Text for analysis:
Sometimes, even if we know that something is wrong, it can take a bit to see the ugly side. Starting the generator right outside the door on the porch might seem like a good idea in a thunderstorm, but the headaches caused by carbon monoxide poisoning will soon enough tell us otherwise. Like anything else that Scripture warns us about, anxiety also has some very damaging effects. The New Testament word for anxiety, merimna, is also translated “care” or “worry.” Because anxiety is real and prevalent in our world, so is the impact. And while anxiety may come from imagined scenarios, real and present issues, or a sense of impending doom, a life of perpetual anxiety makes it impossible to love God and neighbor as we should. Regardless of the cause or source, anxiety disrupts life on multiple levels.
There is a reason that Jesus asked, “And which of you by being anxious can add a single hour to his span of life?” (Matt. 6:27). We all know that anxiety is not the key to healthy longevity. Feeling scared, feeling down, and losing sleep are just the beginning. While conditions such as chronic pain, disability, or long-term illness can spawn anxiety, things can go the other way as well. Chronic anxiety can create pain, illness, and other physical issues due to an abnormal physical state. Adrenaline and cortisol perform many essential functions in our bodies—God gave them to us for good reason. A rise in these hormones enables us to face stressful situations through altered physiology: our pulse quickens, our breathing speeds up, and blood vessels expand, giving more oxygen to our brains and muscles, focusing our concentration. But when these hormones flow through our systems too often or too long, a host of ailments can result.

To do:
Return the part of the passage on anxiety from "Sometimes, even if" to "on multiple levels.", copied word for word.

Information shown:
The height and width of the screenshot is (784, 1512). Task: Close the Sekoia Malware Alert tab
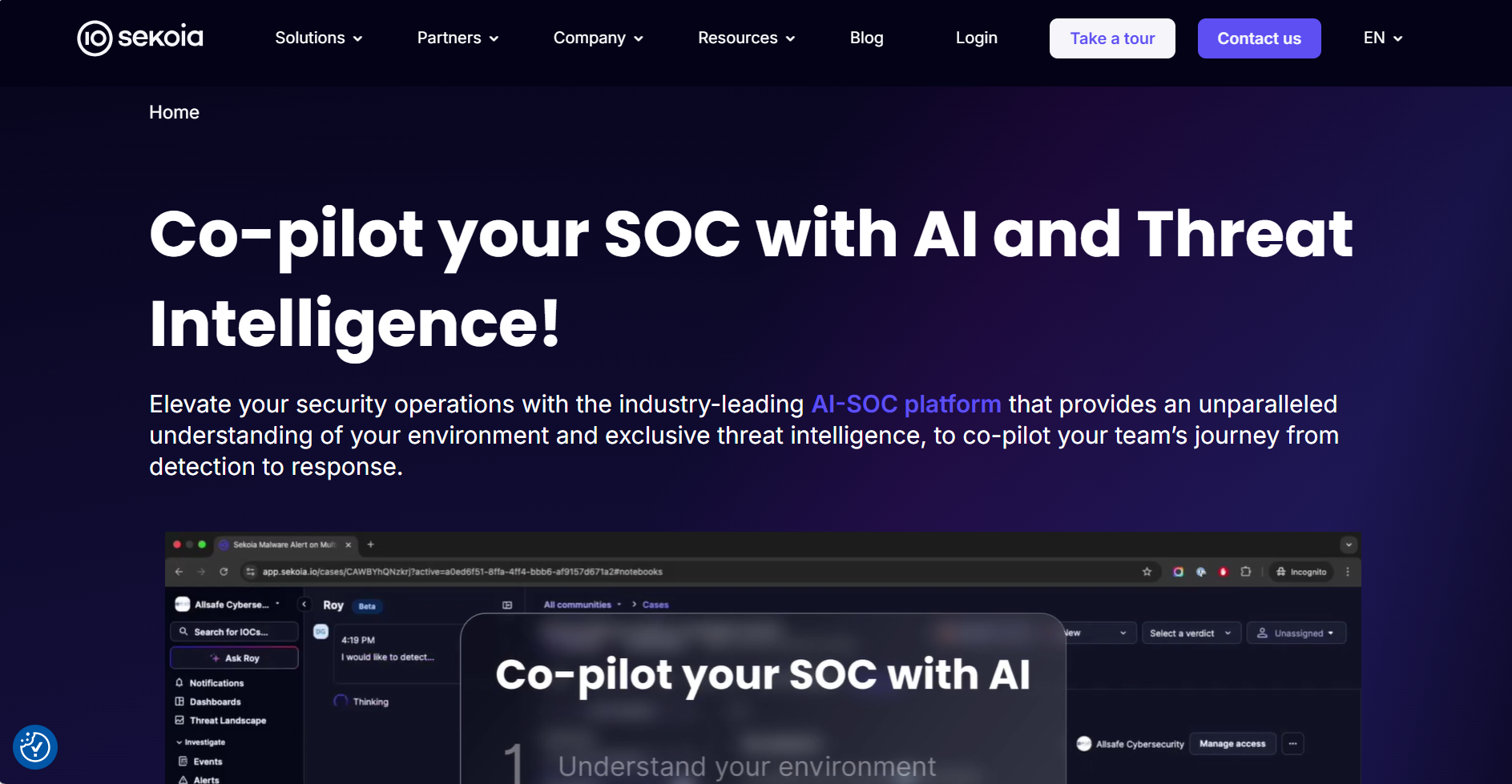349,545

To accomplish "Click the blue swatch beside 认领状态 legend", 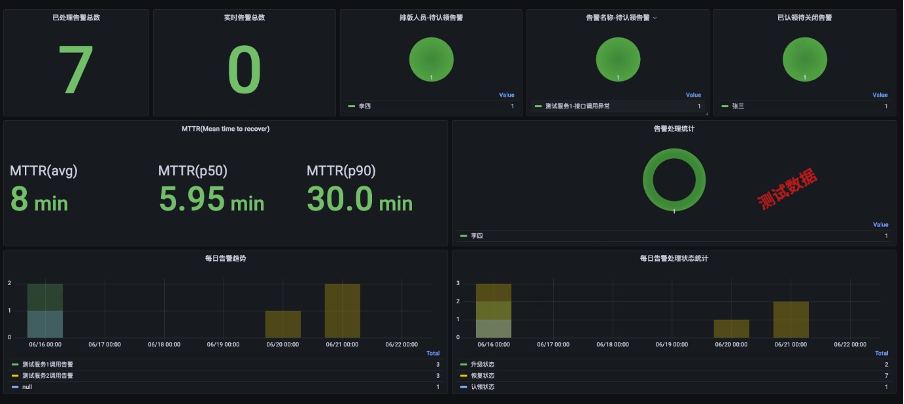I will coord(464,387).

Solved exercise:
Sometimes, even if we know that something is wrong, it can take a bit to see the ugly side. Starting the generator right outside the door on the porch might seem like a good idea in a thunderstorm, but the headaches caused by carbon monoxide poisoning will soon enough tell us otherwise. Like anything else that Scripture warns us about, anxiety also has some very damaging effects. The New Testament word for anxiety, merimna, is also translated “care” or “worry.” Because anxiety is real and prevalent in our world, so is the impact. And while anxiety may come from imagined scenarios, real and present issues, or a sense of impending doom, a life of perpetual anxiety makes it impossible to love God and neighbor as we should. Regardless of the cause or source, anxiety disrupts life on multiple levels.